▶ [Source document]:
** Begin **

Sunday, April 29, 2007

Wiley V Dizzee – Who Wins, really?




“Hey Dil, what’s going on brother? I’ve got to a stage where I wouldn’t never judge no other/ No race, no creed, no human, no colour/ Nothin’ ain’t changed except I’m the best now/ It don’t matter, I’m still ya big brother…I tell you Dil, it was hard to back you/ I still done it/ Overground, underground, I still run it/ Number one grime, I still run it/ We ain’t in beef so pick up the phone and ring me, I’m still rolling…” (Wiley, ‘Letter To Dizzee’, 2007)

“A couple of years ago, in my road youth days/ I was into pirate radio, I guess it was a phase/ There was this particular MC man/ Who was an older in my ends and I thought he was the Dan/ So I started rolling with him kinda like a little brother/ My cousin used to say he was a pussy undercover/ I didn’t think it was nothing more than jealousy/ But I wish I would have listened every time he told me…” (Dizzee, ‘Pussyhole’, 2007)

Two songs getting the grime scene real dirty recently are of course Dizzee’s ‘Pussyhole’ and Wil’s ‘Letter To Dizzee.’ Where Diz shrugs that ‘Wiley just thinks’ ‘Pussyhole’ is about him’, ‘Letter’ is less a direct diss to Dizz, more a reflective, almost regretful look over their former friendship. With the Eskiboy getting more than a few digs in of course. During a recent interview with me for RWD, Wiley told me he thinks that it was Diz putting too much faith in him that caused their friendship to falter. “He looked up to me, he thought I was Superman but I didn’t pretend to be. So him looking up to me, thinking I’m Superman, that’s him. This is what Dizzee thinks, ‘I’ve got money, I’m a millionaire. I’m the best deh deh deh.’ You’re not; Scorcher, Ghetto and Kano are better than you. Money has turned him maybe? I don’t know. It turns everyone… slightly.”

** End **

▶ [Data excerpts]:
** Begin **

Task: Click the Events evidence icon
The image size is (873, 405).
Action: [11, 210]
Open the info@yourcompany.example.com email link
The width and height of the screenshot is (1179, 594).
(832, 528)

** End **

▶ [To-do list]:
1 > According to the post about the Wiley and Dizzee feud, which rappers does Wiley say are better than Dizzee?
2 > Reproduce the section of the post about the Wiley and Dizzee feud that opens with the words containing "Wiley V Dizzee" and closes with "To Dizzee’, 2007)".

▶ [Answer set]:
1 > Scorcher, Ghetto and Kano.

2 >
Wiley V Dizzee – Who Wins, really?




“Hey Dil, what’s going on brother? I’ve got to a stage where I wouldn’t never judge no other/ No race, no creed, no human, no colour/ Nothin’ ain’t changed except I’m the best now/ It don’t matter, I’m still ya big brother…I tell you Dil, it was hard to back you/ I still done it/ Overground, underground, I still run it/ Number one grime, I still run it/ We ain’t in beef so pick up the phone and ring me, I’m still rolling…” (Wiley, ‘Letter To Dizzee’, 2007)